After reading the entries below, report how many lines have the string "will" in them, giving the number alone.
───
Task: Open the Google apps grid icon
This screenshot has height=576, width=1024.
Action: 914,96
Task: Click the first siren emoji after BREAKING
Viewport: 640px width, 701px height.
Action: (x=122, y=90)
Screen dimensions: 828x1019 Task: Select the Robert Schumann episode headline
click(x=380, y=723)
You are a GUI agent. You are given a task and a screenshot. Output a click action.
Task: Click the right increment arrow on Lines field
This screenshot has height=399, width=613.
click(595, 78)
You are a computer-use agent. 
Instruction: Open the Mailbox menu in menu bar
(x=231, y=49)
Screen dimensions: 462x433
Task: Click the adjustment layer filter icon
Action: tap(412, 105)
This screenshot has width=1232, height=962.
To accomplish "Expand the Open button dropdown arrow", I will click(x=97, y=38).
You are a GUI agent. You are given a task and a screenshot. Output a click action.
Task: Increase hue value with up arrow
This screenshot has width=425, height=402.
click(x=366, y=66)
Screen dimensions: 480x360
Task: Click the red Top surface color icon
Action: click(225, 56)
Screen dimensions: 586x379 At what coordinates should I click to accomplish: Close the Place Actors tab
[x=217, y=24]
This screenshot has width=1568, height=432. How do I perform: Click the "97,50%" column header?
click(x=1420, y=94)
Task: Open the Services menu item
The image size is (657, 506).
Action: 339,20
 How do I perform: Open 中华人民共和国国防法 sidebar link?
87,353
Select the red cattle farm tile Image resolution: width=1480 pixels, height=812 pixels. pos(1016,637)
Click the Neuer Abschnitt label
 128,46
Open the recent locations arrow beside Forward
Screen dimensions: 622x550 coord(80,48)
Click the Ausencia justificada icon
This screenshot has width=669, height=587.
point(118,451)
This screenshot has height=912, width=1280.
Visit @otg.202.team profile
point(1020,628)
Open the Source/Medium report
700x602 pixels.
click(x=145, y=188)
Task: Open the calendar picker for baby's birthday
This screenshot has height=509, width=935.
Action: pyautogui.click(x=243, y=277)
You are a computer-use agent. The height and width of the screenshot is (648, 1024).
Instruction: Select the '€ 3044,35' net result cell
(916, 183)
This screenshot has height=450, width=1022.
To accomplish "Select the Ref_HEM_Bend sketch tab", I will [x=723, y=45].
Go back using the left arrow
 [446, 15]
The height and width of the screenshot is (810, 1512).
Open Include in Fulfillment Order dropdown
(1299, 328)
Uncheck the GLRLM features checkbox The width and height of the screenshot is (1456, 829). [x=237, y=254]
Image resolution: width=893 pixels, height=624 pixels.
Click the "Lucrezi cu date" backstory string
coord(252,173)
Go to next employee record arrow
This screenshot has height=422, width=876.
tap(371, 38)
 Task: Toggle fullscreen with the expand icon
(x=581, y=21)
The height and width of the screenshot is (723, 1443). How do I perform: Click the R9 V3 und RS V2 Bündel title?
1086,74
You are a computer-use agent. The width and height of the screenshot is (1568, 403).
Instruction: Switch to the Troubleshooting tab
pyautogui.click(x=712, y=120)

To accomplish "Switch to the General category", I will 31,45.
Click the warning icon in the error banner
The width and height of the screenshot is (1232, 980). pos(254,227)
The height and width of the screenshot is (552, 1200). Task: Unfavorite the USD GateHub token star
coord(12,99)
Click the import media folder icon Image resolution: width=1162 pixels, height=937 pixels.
───
• COMPLETED EXERCISE: 3